Cost defaults are benchmarks, not quotes: the installed-cost prefill is the DOE Photovoltaics & Storage Cost Benchmark's Q1-2025 modeled minimum sustainable price for residential PV (~$2.95/W national; see PVSCB data), adjusted per state by scaling its ~41% labor share with Bureau of Labor Statistics mean electrician wages (OES 47-2111). For context we also display the market median from Lawrence Berkeley National Laboratory's Tracking the Sun (2025 release, 2023–24 host-owned installs). Both figures and their sources appear next to the input.
Federal credit status: the Section 25D residential clean-energy credit expired for expenditures after December 31, 2025. The studio's federal-credit default is therefore 0% for purchased systems; third-party-owned systems can still monetize the commercial Section 48E credit (§8). We would rather show you a smaller, correct number.
8. Third-party ownership (lease / PPA) — the dual-ledger model
The lease/PPA engine computes both sides of the transaction from identical inputs and lets you flip between them: the homeowner ledger (contract payments vs. hourly-valued bill offset) and the asset-owner ledger (the fund's actual economics). We built it this way because TPO customers are routinely told the corporate math "doesn't concern them." It does: the fund on your roof monetizes tax benefits you sign away.
● ● ● ●
[Written problem]: In the solar cost text, rewrite the portion between "Cost defaults are" and "to the input.", inclusive, changing "electrician wages" to "electrician earnings".

[Supplied data]:
● ● ● ●
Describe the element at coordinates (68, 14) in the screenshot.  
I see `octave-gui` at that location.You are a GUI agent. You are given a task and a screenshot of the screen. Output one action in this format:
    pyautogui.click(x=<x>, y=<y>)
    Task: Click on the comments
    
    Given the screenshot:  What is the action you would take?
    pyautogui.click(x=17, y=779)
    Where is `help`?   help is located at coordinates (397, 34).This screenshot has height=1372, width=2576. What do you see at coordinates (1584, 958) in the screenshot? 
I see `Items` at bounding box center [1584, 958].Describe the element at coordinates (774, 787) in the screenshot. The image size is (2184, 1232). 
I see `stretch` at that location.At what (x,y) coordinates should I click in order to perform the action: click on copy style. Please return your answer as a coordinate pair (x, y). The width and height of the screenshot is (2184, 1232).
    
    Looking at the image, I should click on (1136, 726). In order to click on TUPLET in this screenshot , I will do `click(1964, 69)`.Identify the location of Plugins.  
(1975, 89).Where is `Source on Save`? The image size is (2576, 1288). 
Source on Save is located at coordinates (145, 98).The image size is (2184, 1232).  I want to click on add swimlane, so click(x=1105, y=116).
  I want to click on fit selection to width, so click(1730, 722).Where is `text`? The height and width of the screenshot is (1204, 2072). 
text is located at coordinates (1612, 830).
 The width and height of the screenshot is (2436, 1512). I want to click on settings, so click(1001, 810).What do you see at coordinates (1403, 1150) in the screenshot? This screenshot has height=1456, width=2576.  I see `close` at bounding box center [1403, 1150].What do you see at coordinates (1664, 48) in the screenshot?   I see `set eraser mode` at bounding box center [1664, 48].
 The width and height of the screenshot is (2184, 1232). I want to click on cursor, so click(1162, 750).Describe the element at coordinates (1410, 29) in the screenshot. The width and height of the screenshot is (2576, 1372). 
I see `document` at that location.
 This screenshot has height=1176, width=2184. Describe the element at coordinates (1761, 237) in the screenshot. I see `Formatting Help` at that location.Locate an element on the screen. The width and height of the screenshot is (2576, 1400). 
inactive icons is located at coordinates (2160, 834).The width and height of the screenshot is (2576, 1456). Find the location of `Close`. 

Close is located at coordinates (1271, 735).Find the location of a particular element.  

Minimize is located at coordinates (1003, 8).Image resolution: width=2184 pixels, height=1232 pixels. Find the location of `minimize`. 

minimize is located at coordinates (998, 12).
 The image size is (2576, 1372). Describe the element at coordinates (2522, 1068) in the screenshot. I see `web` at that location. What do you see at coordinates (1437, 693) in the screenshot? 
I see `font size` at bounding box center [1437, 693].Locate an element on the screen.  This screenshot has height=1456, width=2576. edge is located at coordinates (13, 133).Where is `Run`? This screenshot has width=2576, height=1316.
● ● ● ●
[Final result]:
Cost defaults are benchmarks, not quotes: the installed-cost prefill is the DOE Photovoltaics & Storage Cost Benchmark's Q1-2025 modeled minimum sustainable price for residential PV (~$2.95/W national; see PVSCB data), adjusted per state by scaling its ~41% labor share with Bureau of Labor Statistics mean electrician earnings (OES 47-2111). For context we also display the market median from Lawrence Berkeley National Laboratory's Tracking the Sun (2025 release, 2023–24 host-owned installs). Both figures and their sources appear next to the input.